Assuming equal big-O means equal speed. Layout changes misses, not operations — 5–10× swings are common on memory-bound code.
Defaulting to SoA everywhere. SoA tanks whole-record random access (one miss per field, scattered). Match layout to access pattern.
Ignoring false sharing. Invisible in source; only a profiler (perf c2c, HITM) or a scaling test reveals it. Pad hot write-shared vars to a line.
Over-padding cold data. Padding everything bloats the footprint and hurts spatial locality; pad only the contended hot variables.
Stating tiled matmul as Θ(n³/B). The √M factor is the point: Θ(n³/(B√M)) — the cache holds a √M × √M block.
Traversing column-major over a row-major array (or vice versa). Make the innermost loop walk the contiguous dimension.
Micro-optimizing layout before fixing the algorithm or profiling. Layout is a finisher; a better complexity wins as n grows.
Forgetting pointer-chasing kills prefetch. Dependent loads to unpredictable addresses defeat the prefetcher; prefer contiguous/array-backed structures.

Tips & Summary¶

Lead with the unit of transfer: "The cache moves 64-byte lines, not bytes — layout decides how much of each line is useful, so it decides speed even at fixed big-O." That frames every answer.
Nail the AoS/SoA rule with numbers: touch f of d fields → AoS wastes (d−f)/d per line; SoA up to d/f× less traffic plus SIMD. SoA for column sweeps, AoS for whole-record random access.
Have the false-sharing story ready cold — it's the classic senior question: two cores write different vars on the same line → MESI ping-pong → scaling regresses; fix by padding/aligning to separate lines. Mention perf c2c to show you can find it.
Connect tiling to cache-oblivious: tiling picks t = Θ(√M) explicitly for one level; recursion does it for free at every level — same Θ(n³/(B√M)) bound. See ../02-cache-oblivious-algorithms/interview.md.

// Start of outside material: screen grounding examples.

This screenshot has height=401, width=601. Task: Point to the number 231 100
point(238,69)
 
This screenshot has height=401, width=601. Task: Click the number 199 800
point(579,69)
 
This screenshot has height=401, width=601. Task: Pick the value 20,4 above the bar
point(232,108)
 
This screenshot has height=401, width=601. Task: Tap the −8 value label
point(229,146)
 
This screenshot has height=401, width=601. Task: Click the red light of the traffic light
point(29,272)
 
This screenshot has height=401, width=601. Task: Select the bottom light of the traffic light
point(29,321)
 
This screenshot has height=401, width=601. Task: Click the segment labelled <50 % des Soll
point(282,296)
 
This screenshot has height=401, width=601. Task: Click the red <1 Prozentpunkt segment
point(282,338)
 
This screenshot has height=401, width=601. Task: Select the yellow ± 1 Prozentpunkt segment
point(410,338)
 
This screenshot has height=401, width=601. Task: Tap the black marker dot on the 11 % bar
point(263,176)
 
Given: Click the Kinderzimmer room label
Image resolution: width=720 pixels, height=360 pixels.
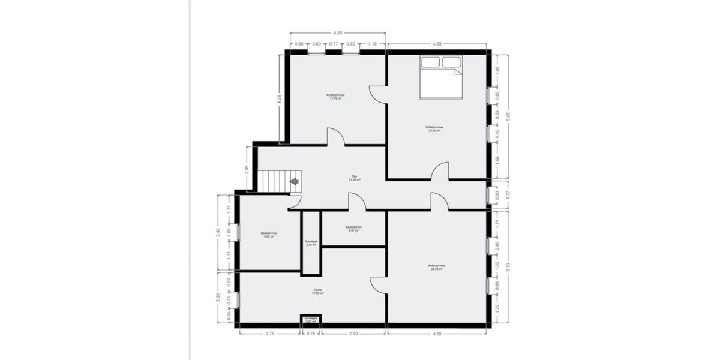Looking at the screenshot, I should coord(335,97).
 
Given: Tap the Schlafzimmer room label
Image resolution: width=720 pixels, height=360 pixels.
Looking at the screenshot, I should coord(433,128).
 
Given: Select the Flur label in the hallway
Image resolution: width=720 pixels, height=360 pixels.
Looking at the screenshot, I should coord(354,179).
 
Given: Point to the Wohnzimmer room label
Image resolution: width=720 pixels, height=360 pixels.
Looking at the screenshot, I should coord(436,267).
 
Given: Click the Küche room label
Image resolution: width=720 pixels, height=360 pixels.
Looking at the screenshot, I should coord(318,291).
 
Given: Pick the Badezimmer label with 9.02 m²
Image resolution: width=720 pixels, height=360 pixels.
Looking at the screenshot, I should coord(269,235).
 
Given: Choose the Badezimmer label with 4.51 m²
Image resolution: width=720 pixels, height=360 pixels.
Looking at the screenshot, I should coord(353,228).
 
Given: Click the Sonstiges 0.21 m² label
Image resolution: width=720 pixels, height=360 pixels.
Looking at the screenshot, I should coord(311,320).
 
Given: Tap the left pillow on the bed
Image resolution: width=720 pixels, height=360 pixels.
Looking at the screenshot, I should coord(430,62).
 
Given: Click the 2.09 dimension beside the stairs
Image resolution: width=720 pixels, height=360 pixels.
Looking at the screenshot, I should coord(247,169).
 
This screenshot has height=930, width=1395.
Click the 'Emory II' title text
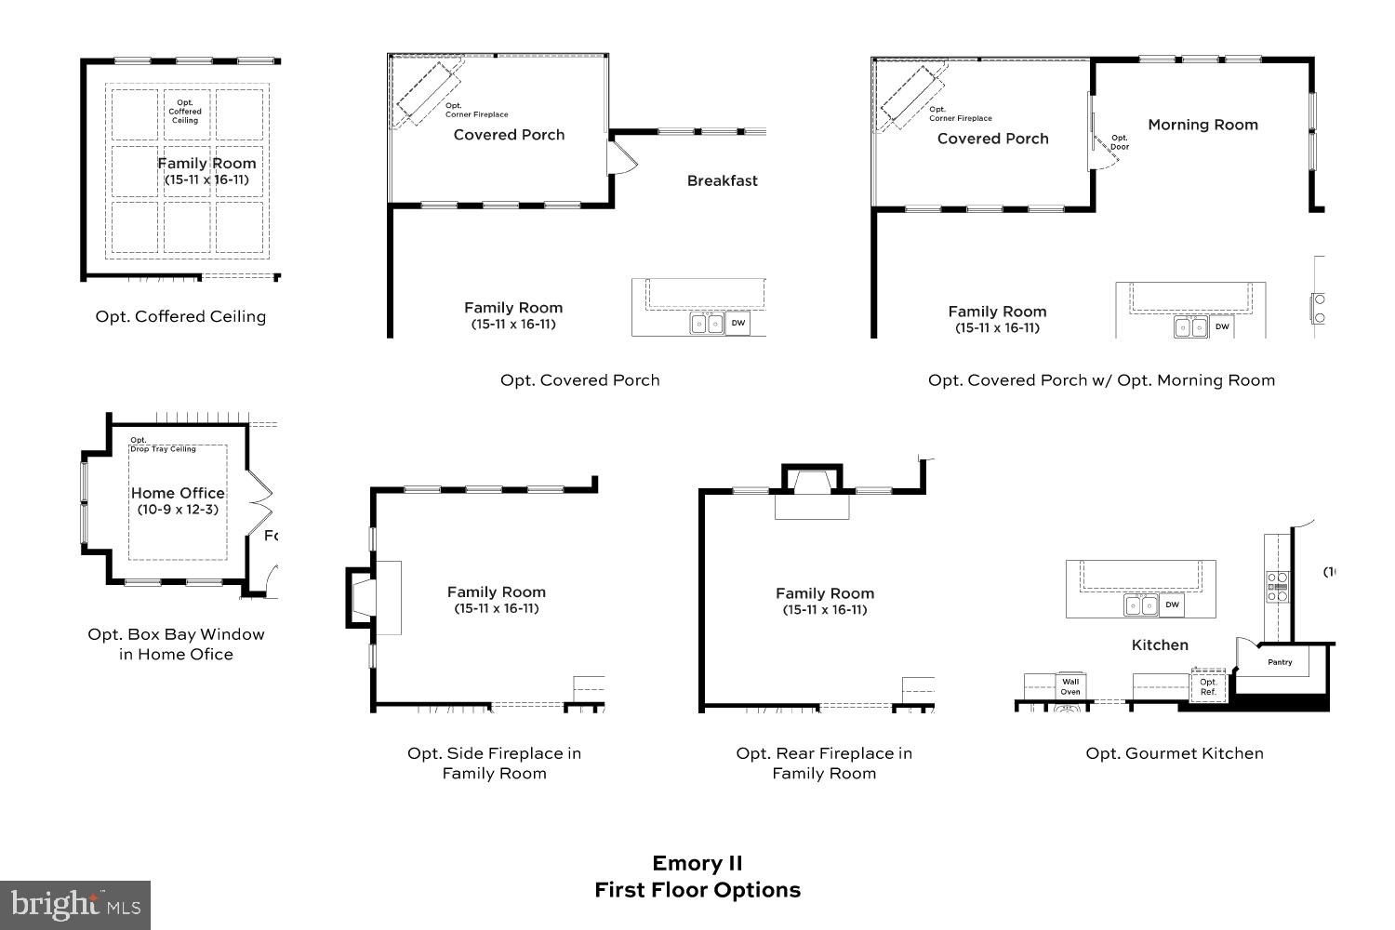coord(698,863)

Cite the applied wins: columnar/OLAP (SoA for tables), Eytzinger binary search (BFS layout + speculative prefetch), row-major traversal order. Concrete, real-system examples land hardest.
Get the priority right: algorithm first, profile to confirm memory-bound, then layout — it's a 5–10× finisher, wasted if applied prematurely or to the wrong (cold/compute-bound) code.